WORK INSTRUCTION => Pull out each line of the data that includes the word "size".

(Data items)
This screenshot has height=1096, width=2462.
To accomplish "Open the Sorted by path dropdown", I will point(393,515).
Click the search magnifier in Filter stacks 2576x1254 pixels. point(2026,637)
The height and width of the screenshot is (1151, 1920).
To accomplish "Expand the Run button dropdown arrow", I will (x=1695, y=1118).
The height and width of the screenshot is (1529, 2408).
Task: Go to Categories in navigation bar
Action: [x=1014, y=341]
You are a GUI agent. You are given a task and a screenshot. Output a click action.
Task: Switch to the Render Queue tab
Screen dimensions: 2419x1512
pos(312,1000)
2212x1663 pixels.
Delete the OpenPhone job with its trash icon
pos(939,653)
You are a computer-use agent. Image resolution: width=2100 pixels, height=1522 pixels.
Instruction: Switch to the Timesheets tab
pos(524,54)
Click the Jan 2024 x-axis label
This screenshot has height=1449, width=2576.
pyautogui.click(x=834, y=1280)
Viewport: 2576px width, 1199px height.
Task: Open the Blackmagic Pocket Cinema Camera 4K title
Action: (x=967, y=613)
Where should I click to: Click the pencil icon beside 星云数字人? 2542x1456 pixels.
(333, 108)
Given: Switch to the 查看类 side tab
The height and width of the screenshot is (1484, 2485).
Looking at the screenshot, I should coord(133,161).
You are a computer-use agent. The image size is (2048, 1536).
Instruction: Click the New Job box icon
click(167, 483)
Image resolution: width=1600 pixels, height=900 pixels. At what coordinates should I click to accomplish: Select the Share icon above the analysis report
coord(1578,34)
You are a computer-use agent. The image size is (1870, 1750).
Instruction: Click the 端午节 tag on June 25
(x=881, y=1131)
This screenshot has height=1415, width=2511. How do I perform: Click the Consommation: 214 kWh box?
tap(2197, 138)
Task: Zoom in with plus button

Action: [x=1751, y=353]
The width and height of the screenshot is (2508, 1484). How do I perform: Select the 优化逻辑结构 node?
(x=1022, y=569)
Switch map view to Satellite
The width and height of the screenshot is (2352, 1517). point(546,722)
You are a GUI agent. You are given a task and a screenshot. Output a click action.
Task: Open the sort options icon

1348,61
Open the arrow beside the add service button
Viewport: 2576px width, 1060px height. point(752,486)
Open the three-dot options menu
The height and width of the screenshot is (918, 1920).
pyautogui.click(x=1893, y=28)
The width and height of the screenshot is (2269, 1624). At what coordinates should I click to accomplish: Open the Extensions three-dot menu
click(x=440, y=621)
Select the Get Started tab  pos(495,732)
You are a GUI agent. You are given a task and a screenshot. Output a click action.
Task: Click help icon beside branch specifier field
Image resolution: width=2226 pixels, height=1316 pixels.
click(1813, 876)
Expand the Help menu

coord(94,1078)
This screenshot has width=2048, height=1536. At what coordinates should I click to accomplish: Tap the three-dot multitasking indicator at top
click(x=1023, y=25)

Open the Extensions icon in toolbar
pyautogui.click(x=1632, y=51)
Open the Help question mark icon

SOLVED EXERCISE =>
You are a computer-use agent. The image size is (2048, 1536).
You are a computer-use agent. The image size is (1870, 1750).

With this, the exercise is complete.